LSM – A poucos meses da Copa do Mundo de 2026, a Seleção Brasileira de Futebol chega ao torneio cercada por expectativas, mas também por dúvidas quanto ao desempenho diante das principais potências do futebol mundial.
Sob o comando do técnico Carlo Ancelotti, o Brasil vive um processo de reconstrução, com mudanças na forma de jogar e tentativa de consolidação de um novo elenco. A comissão técnica aposta na organização tática e na experiência do treinador para dar mais consistência à equipe.
Dentro de campo, o principal destaque segue sendo Vinícius Júnior, que assume papel central no setor ofensivo. Ao lado de outros jovens talentos, a Seleção tenta equilibrar renovação com competitividade, mirando uma campanha sólida no Mundial.
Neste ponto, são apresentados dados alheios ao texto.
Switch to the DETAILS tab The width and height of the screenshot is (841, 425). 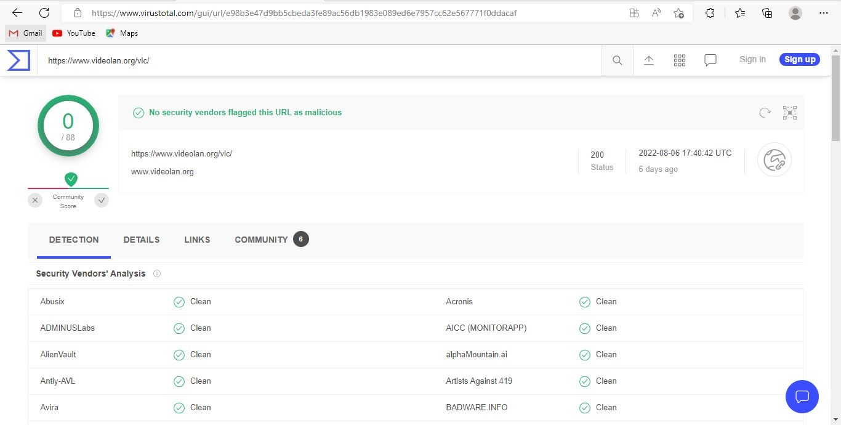pyautogui.click(x=141, y=240)

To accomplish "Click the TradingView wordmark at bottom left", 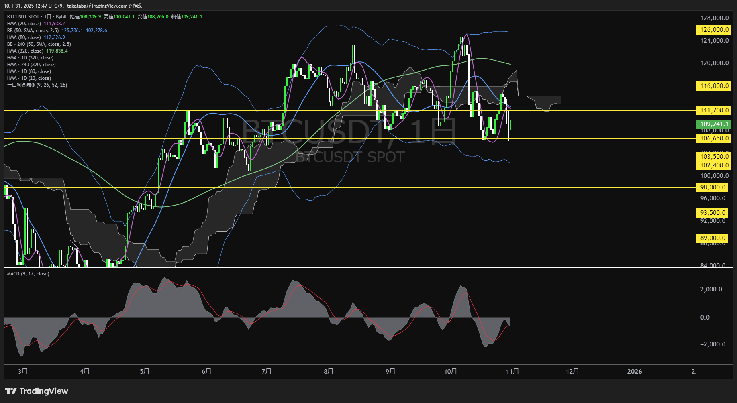I will 44,391.
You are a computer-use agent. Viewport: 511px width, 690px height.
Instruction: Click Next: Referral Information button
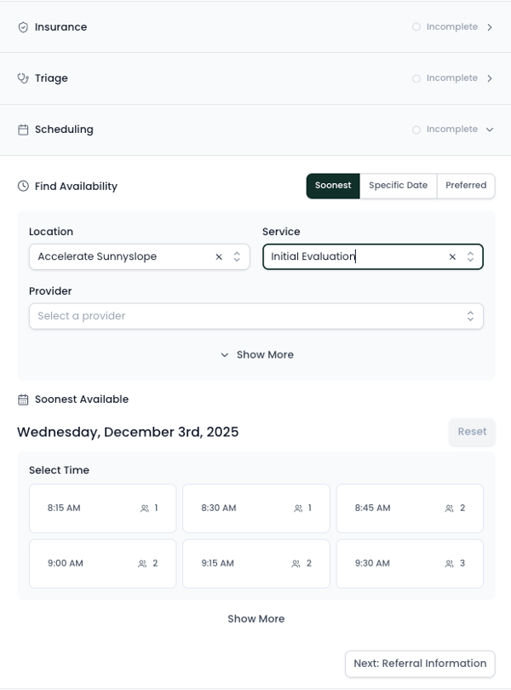click(x=420, y=664)
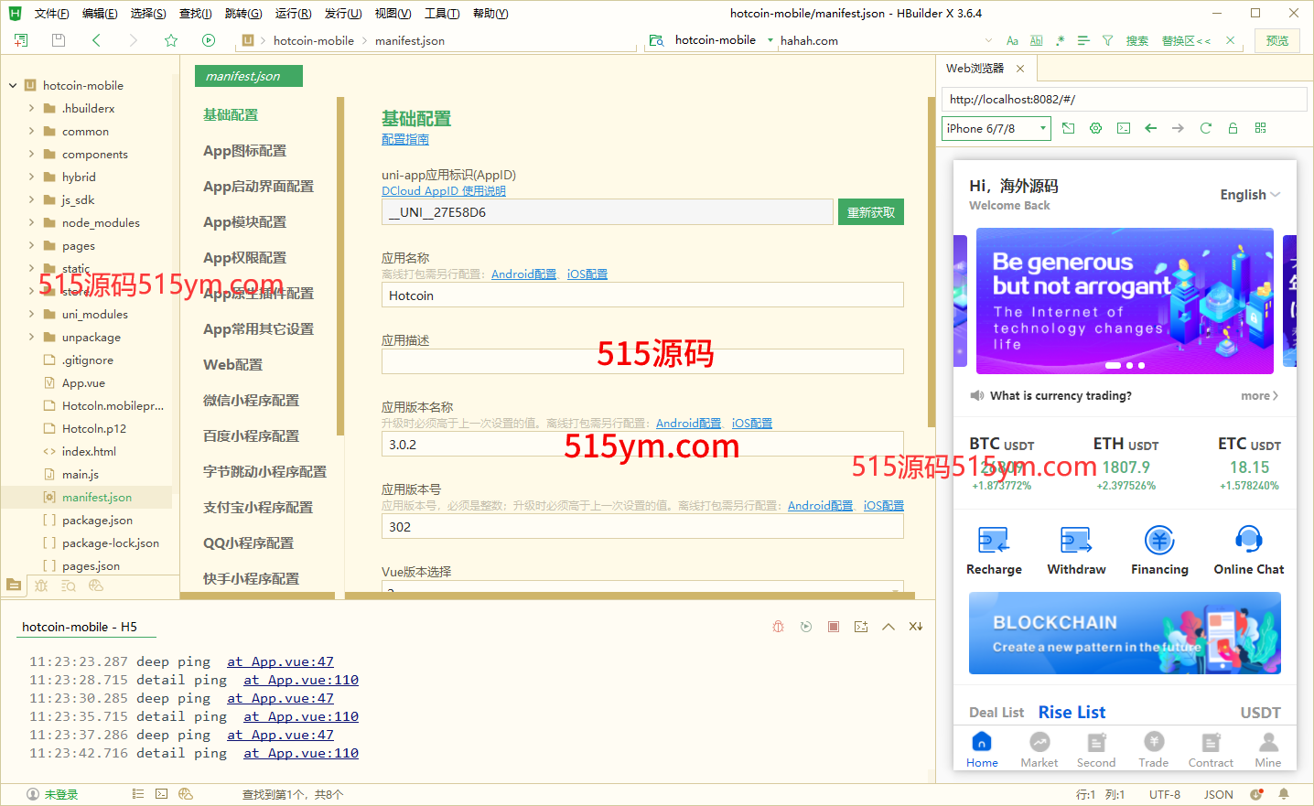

O Brasil está no Grupo C e terá como adversários seleções como Marrocos, Haiti e Escócia. A expectativa é de classificação para a fase mata-mata, embora especialistas apontem que a equipe precisará evoluir para enfrentar rivais mais fortes nas etapas decisivas.
Apesar do otimismo moderado, o desempenho recente acende um alerta. Em amistosos preparatórios, a equipe apresentou dificuldades, especialmente na criação de jogadas e na organização defensiva, fatores que preocupam às vésperas da competição.
Analistas também destacam que o cenário atual do futebol internacional é mais equilibrado, com seleções europeias e sul-americanas em alto nível, além do crescimento de equipes consideradas emergentes. Esse contexto aumenta o grau de dificuldade para a conquista do hexacampeonato.
Internamente, a pressão por resultados segue alta, principalmente após campanhas abaixo do esperado em ciclos recentes. A busca por identidade de jogo e regularidade será determinante para o desempenho da equipe no torneio.
A Copa do Mundo de 2026, que será disputada nos Estados Unidos, Canadá e México, representa mais do que a chance de um novo título: é também um teste para a capacidade de renovação da Seleção Brasileira em um cenário cada vez mais competitivo.